# START OF PASSAGE TO READ
Well, this seems to be nowhere in the literature - at least I haven't seen a discussion; the discussion is always in terms of an ensemble of single particles, without reference to quantum fields. I want to see how things look like a level deeper.

Thus I am thinking about how to model it on the level of quantum fields while the discussion evolves. Most things are evident once one thinks a little about it, but one needs to do it the right way to get something intuitive and manageable, while still be formally precise.
It seems to me, unless i totally misinterpret you, is that the problem lies in how making sense of a quantum field? Do we have a field of "local measurements" (indexed by classical spacetime), or do we have local measurement where the illusion of a field with an index is emergent somehow in some holographic sense?

I must admit that while perhaps obsolete, I like the formal idea of nth quantization, as it makes more sense for the latter possibility. It's how i learned to "understand" things, as an higher order of information processing withing the agent. After all, the way qft is conventionally introduced when going from QM, you really presume the existence of the classical spacetime (compliant with special relativity). And if you do, the field of local measurements makes sense. But that whole abstraction gets vary vague, if you do not presume the classical index. So it seems this get very complex without also motivating 4D spacetime (which takes us right into QG and other things??)

If this made no sense between you, ignore this post.

/Fredrik
 
  • #34
Of course, QFT is not restricted to relativistic QFT but can be as well formulated for non-relativistic QM as well. In the cases, where you only deal with systems, where the conserved current has the meaning of a particle-number current, this QFT formulation of non-relativistic QM is equivalent to the first-qantization formulation since then you always stay in the subspace of the Fock space with the particle number that was fixed in the beginning.

The reason, why there is no viable 1st-quantization formulation for relativistic QT and interacting particles is that the conserved currents of relativistic wave equations, which follow from invariance under proper orthochronous Poincare transformations as the symmetry group of Minkowski space, provide no positive definite densities and thus are charge rather than particle-number densities. Further to ensure causality in terms of the microcausality constraint in connection with local realizations of the Poincare group you need both annihilation and creation operators in the mode expansion of the free fields, and in the interacting case not particle number but the charges are conserved, and thus you need the full Fock space to get a consistent description.
# END OF PASSAGE TO READ
WRITTEN INSTRUCTION 1
In the quantum field thread, what do the conserved currents of relativistic wave equations fail to provide?
WRITTEN INSTRUCTION 2
Reproduce everything in the quantum field thread from "If this made" down to "in the beginning.".
WRITTEN INSTRUCTION 3
Carry on the quantum field thread from its last sentence.
# START OF INFORMATION SHOWN
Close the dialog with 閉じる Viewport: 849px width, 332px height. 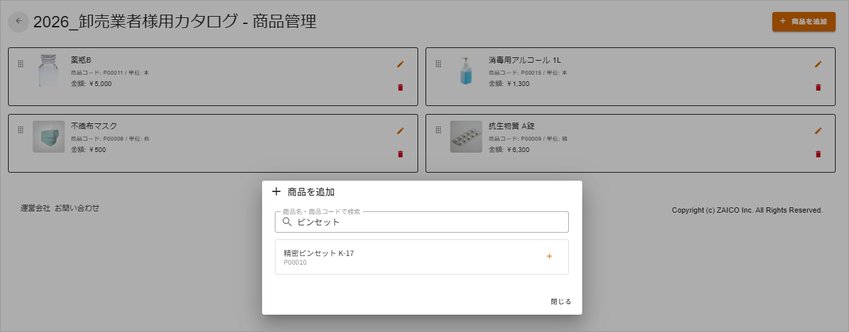click(x=561, y=301)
# END OF INFORMATION SHOWN
EXPECTED ANSWER 1
Positive definite densities.

EXPECTED ANSWER 2
If this made no sense between you, ignore this post.

/Fredrik
 
  • #34
Of course, QFT is not restricted to relativistic QFT but can be as well formulated for non-relativistic QM as well. In the cases, where you only deal with systems, where the conserved current has the meaning of a particle-number current, this QFT formulation of non-relativistic QM is equivalent to the first-qantization formulation since then you always stay in the subspace of the Fock space with the particle number that was fixed in the beginning.

EXPECTED ANSWER 3
 
  • #35
Fra said:
It seems to me, unless i totally misinterpret you, is that the problem lies in how making sense of a quantum field? Do we have a field of "local measurements" (indexed by classical spacetime), or do we have local measurement where the illusion of a field with an index is emergent somehow in some holographic sense?
We just have a collection of ##N##-point functions for each Heisenberg state.
 
  • #36
vanhees71 said:
Yes
To what did you here agree?
vanhees71 said:
and for this a single-particle-observable expectation value is not sufficient. For this you need a many particle quantity as I said before.
I don't see how a many-particle description is needed for a process in which there is at most one particle at any time.
vanhees71 said:
That's described in quantum-optics textbooks.
I also don't see how quantum optics is relevant for the nonrelativistic QFT modeling of a silver beam.
 
  • #37
A. Neumaier said:
I don't see how a many-particle description is needed for a process in which there is at most one particle at any time.
First, you want to describe the lab. Second, if a late particle does not exist at earlier times, then it's created from something and this something is also made of particles.
 
  • #38
Demystifier said:
First, you want to describe the lab.
No, I only wanted to describe the beam in the lab, represented by a free field; see posts #3, #19, #21. (The Heisenberg state of the lab would not be the vacuum state and its fields would have to be interacting.)
Demystifier said:
Second, if a late particle does not exist at earlier times, then it's created from something and this something is also made of particles.
That something is the silver oven, which is outside the region modeled. Its influence can therefore be solely through the boundary conditions for the free field operators at the beginning of the beam. Specifying this boundary condition at all times (together with the free field equations) fully captures the dynamics of the beam alone.
 
  • #39
A. Neumaier said:
To what did you here agree?

I don't see how a many-particle description is needed for a process in which there is at most one particle at any time.

I also don't see how quantum optics is relevant for the nonrelativistic QFT modeling of a silver beam.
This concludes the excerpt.